Por que isso é importante?
JMF: A poluição plástica é uma enorme ameaça aos ecossistemas, ao clima e, em última análise, ao bem-estar humano. De acordo com um estudo do Programa das Nações Unidas para o Meio Ambiente (PNUMA), mais de 14 milhões de toneladas métricas de plástico entram e danificam os ecossistemas aquáticos anualmente, e espera-se que as emissões de gases de efeito estufa associadas aos plásticos sejam responsáveis por 15% do total de emissões permitidas até 2050, se a humanidade quiser limitar o aquecimento global a 1,5°C.
Por que a resolução global sobre plásticos é tão importante?
JMF: Nunca antes os governos haviam se unido para acabar com a poluição por plásticos em nível global. A resolução reconhece a importância de uma abordagem internacional para evitar a poluição plástica e seus efeitos adversos sobre o bem-estar humano e o meio ambiente. Ela mostra o que é possível com a cooperação internacional. Em particular, a resolução reconhece a contribuição significativa feita por trabalhadores em ambientes informais e cooperativos para a coleta, classificação e reciclagem de plásticos em muitos países.
The plastics circular economy’s three tenets: eliminate, innovate and circulate, offer a new vision of a sustainable future. This means that we should strive to eliminate plastic products we don’t need; innovate, so all plastics that we do need are designed to be safely reused, recycled, or composted; and circulate everything we use to keep it in the economy and out of the environment.
O que é o INC?
JMF: Os Estados Membros da ONU deram ao PNUMA o mandato de convocar o INC - o comitê encarregado de desenvolver o instrumento internacional juridicamente vinculativo, com o objetivo de concluir seu trabalho até o final de 2024, quando o tratado estaria pronto para ratificação.
O que o tratado poderia abranger?
JMF: O tratado global precisa tratar da poluição plástica, inclusive no ambiente marinho, e poderia incluir abordagens obrigatórias e voluntárias com base no ciclo de vida completo dos plásticos e levando em conta, entre outras coisas, as circunstâncias e capacidades nacionais. De acordo com a Resolução da UNEA, o tratado deve incluir uma série de disposições técnicas que considerariam como promover a produção e o consumo sustentáveis de plásticos, desde o design do produto até o gerenciamento de resíduos ambientalmente saudável, por meio da eficiência de recursos e de abordagens econômicas circulares seguras e justas que sejam viáveis para todos os Estados-Membros.
O que o INC está fazendo agora?
JMF: A primeira sessão do INC - conhecida como INC-1 - foi realizada de 28 de novembro a 2 de dezembro do ano passado no Uruguai, onde mais de 1.400 delegados presenciais e virtuais de 147 países participaram da reunião que estabeleceu as bases para moldar o acordo global para acabar com a poluição plástica.

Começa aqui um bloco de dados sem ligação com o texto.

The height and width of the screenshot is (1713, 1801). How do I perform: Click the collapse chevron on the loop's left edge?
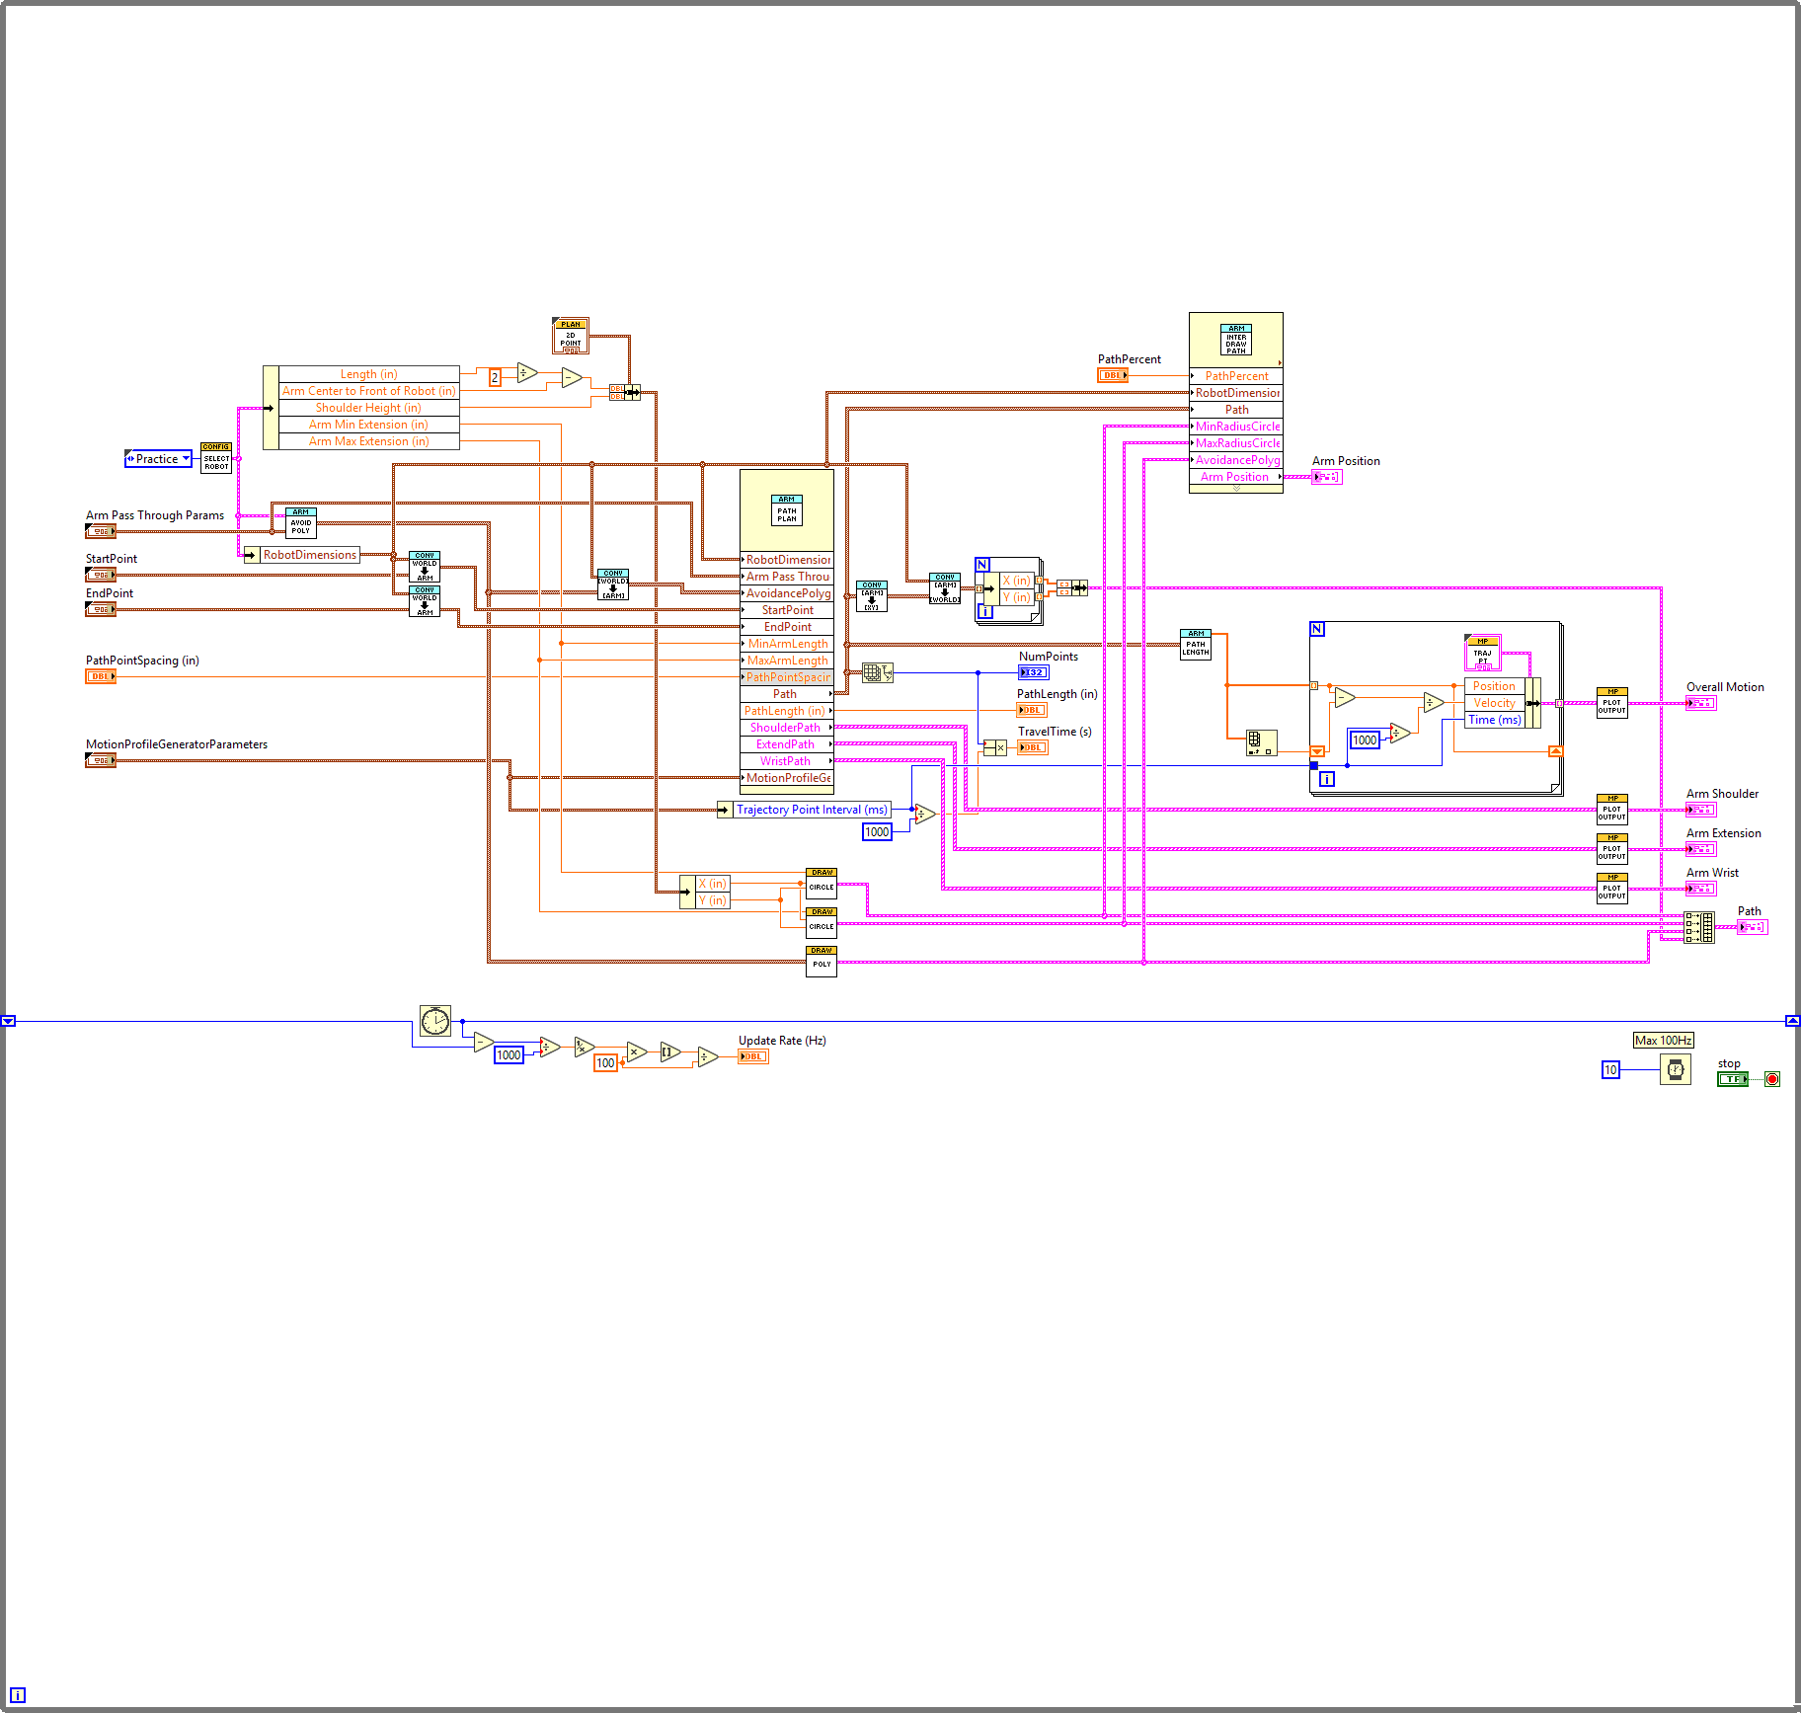pyautogui.click(x=8, y=1021)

A reunião estabeleceu a base para moldar o instrumento global, com muitos governos confirmando seu desejo de ter um instrumento que aborde todo o ciclo de vida dos plásticos, protegendo a saúde humana e o meio ambiente, e que seja capaz de reduzir a poluição por plásticos.
O que acontecerá em seguida?
JMF: Há várias sessões do INC planejadas para os próximos dois anos, com a segunda sessão ocorrendo em maio de 2023 em Paris. Nessas sessões, os governos trabalharão o conteúdo e a logística do tratado sobre plásticos, a fim de desenvolver e adotar um instrumento juridicamente vinculativo sobre a poluição plástica. O INC solicitou ao secretariado que preparasse um documento com possíveis opções de elementos para um instrumento internacional juridicamente vinculante para essa segunda sessão.